In the vitamin E group, the risk of prostate cancer generally decreased with each additional quintile of alpha-tocopherol at baseline. In contrast, within the selenium and combination groups, the risk increased with quintile, and within the placebo group, risk was unaffected.

The results were "somewhat opposite" for plasma gamma-tocopherol levels at baseline. In the vitamin E group, the risk generally increased with quintile. In contrast, within all the other groups, the risk decreased with quintile.

The findings have noteworthy implications for the design of clinical trials, said Dr. Klein.

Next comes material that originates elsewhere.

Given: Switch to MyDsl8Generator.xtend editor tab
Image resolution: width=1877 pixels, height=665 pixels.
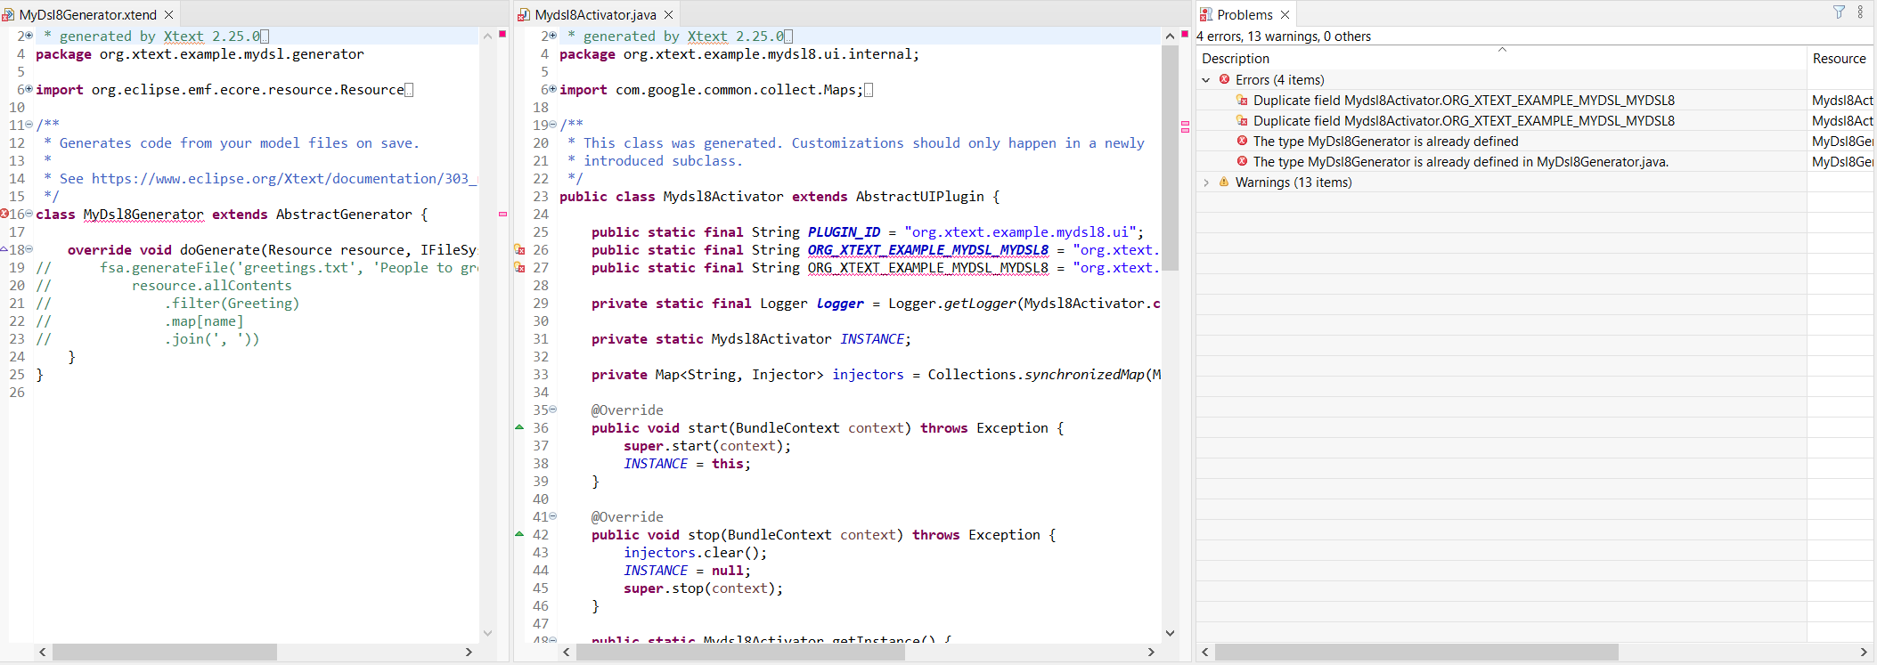Looking at the screenshot, I should 87,14.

"There were interactions between selenium and vitamin E with respect to risk, and a factorial design would not have captured that. So it’s important that these be powered to allow for these interactions to be tested for," he explained. "And maybe most importantly, for agents whose biology we don’t really understand and don’t really understand what the time line of the effect is, that postintervention follow-up is critical: If we had not continued to follow these men beyond the 5.5 years that they took the supplements, we would not have discovered [the elevated risk with vitamin E]".

Dr. Klein disclosed that he had no relevant conflicts of interest.